Dass sich Voss-Tecklenburg überhaupt genötigt sah, diese Strategie zu wählen, statt mitzuspielen, sagt schon einiges über die herausragende Entwicklung des spanischen Teams der letzten Jahre. Und über das Entwicklungsdefizit in Deutschland. „Wir wussten, dass wir zwei Möglichkeiten haben, gegen Spanien zu Chancen zu kommen“, erklärte Voss-Tecklenburg nachher geradeheraus. „Erstens: hohes Pressing, aber das können wir nicht so lange aufrechterhalten. Die zweite Möglichkeit ist ein tieferes Pressing im 4-5-1, um die Außen zuzumachen.“ Lange Strecken war dies das Mittel der Wahl. Klar, sagte sie trocken, mehr Ballbesitz wäre vielleicht schön. „Vielleicht schaffen wir es, uns dahin zu entwickeln, dass wir auch gegen Spanien mehr Ballbesitz haben, aber noch sind wir nicht so weit.“ Schon ein erstaunliches Eingeständnis angesichts dessen, dass die Spanierinnen bis vor Kurzem international noch fast keine Rolle spielten.

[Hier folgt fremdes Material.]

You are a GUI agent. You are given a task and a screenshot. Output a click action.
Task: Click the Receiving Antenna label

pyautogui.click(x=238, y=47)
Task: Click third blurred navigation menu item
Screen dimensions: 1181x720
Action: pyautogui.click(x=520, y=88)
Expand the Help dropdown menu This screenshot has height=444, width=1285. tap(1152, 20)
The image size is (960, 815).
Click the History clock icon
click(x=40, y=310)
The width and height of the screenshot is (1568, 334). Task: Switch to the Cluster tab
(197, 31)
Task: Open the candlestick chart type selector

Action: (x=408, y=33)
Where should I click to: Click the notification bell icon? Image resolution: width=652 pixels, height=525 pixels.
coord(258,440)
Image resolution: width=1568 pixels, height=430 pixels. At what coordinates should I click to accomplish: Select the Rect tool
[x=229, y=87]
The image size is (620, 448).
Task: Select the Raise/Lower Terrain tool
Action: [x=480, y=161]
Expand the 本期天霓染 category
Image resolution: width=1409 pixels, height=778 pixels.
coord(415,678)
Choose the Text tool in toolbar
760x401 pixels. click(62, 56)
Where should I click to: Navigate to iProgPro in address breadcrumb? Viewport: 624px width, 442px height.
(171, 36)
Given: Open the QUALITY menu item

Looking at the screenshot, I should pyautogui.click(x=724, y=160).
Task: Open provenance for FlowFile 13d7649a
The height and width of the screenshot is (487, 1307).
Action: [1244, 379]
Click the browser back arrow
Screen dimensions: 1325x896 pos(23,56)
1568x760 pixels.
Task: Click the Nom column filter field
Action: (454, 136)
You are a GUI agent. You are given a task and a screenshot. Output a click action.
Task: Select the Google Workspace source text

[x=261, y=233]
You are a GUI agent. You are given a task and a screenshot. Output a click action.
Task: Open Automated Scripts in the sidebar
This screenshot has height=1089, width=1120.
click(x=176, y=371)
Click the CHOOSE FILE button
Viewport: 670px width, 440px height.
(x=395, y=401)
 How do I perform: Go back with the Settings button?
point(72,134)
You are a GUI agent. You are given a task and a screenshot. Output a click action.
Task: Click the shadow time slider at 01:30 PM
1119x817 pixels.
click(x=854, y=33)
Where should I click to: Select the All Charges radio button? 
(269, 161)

So war es vor allem die Nacht der robusten Schlachtrösser. Die starke Lena Oberdorf räumte kompromisslos alles ab, während ihre Kolleginnen vor dem eigenen Sechzehner Passwege zuliefen. Es war ein Spiel, das fast durchweg so aussah wie die letzten fünf Minuten einer 1:0-Führung im Champions-League-Finale. Was durchkam, wurde von Marina Hegering als Turm in der Schlacht entsorgt. Sophia Kleinherne empfahl sich in der zweiten Hälfte anstelle der bisweilen wackligen Felicitas Rauch. Und Merle Frohms parierte in der 70. Minute Weltklasse gegen Caldentey, nachdem sie in der Phase zuvor mit ein paar schlechten Zuspielen unnötig schnell den Ball hergeschenkt hatte. „Die Mannschaft war heute bereit zu leiden“, resümierte Voss-Tecklenburg. „Ich bin stolz, dass wir das können, die richtigen Mittel für Gegner wählen.“ Der hohen taktischen Flexibilität darf sich die deutsche Elf rühmen. Und die kollektive deutsche Defensive, vor dem Turnier noch als Schwachpunkt ausgemacht, schaffte es in einer glänzenden Partie, Spanien müde zu rennen.

„Ich bin stolz, dass wir das können, die richtigen Mittel für Gegner wählen“Martina Voss-Tecklenburg

Mit dem Sieg geht die deutsche Elf im Viertelfinale den ebenfalls als Gruppenerste qualifizierten Engländerinnen aus dem Weg. Das dürfte beide Seiten freuen. Nach dieser Vorrunde käme ein mögliches Aus gegen die berauschten Engländerinnen eher unpassend für das zarte Wiedererblühen des deutschen Fußballs. Österreich oder Norwegen sind machbare Aufgaben.

Dass im bedeutungslosen letzten Spiel gegen Finnland am Samstag Lena Oberdorf und Felicitas Rauch gelbgesperrt fehlen, dürfte Voss-Tecklenburg wesentlich weniger beunruhigen als die leichte Verletzung von Lina Magull und die Corona-Erkrankung von Lea Schüller. Wie schnell ein Corona-Ausbruch Titelträumen ein Ende bereiten kann, daran erinnern sich vor allem die Bayern-Spielerinnen bestens. Vorerst aber ist Träumen möglich, nach dem Spiel umso mehr denn je. Die Deutschen haben gezeigt, dass sie auf ein Team, das auch ohne Alexia Putellas zu den besten des Turniers zählt, eine kluge Antwort haben. Und solche Blut-Schweiß-und-Tränen-Spiele sind ja auch schon mal identitäts­stiftend.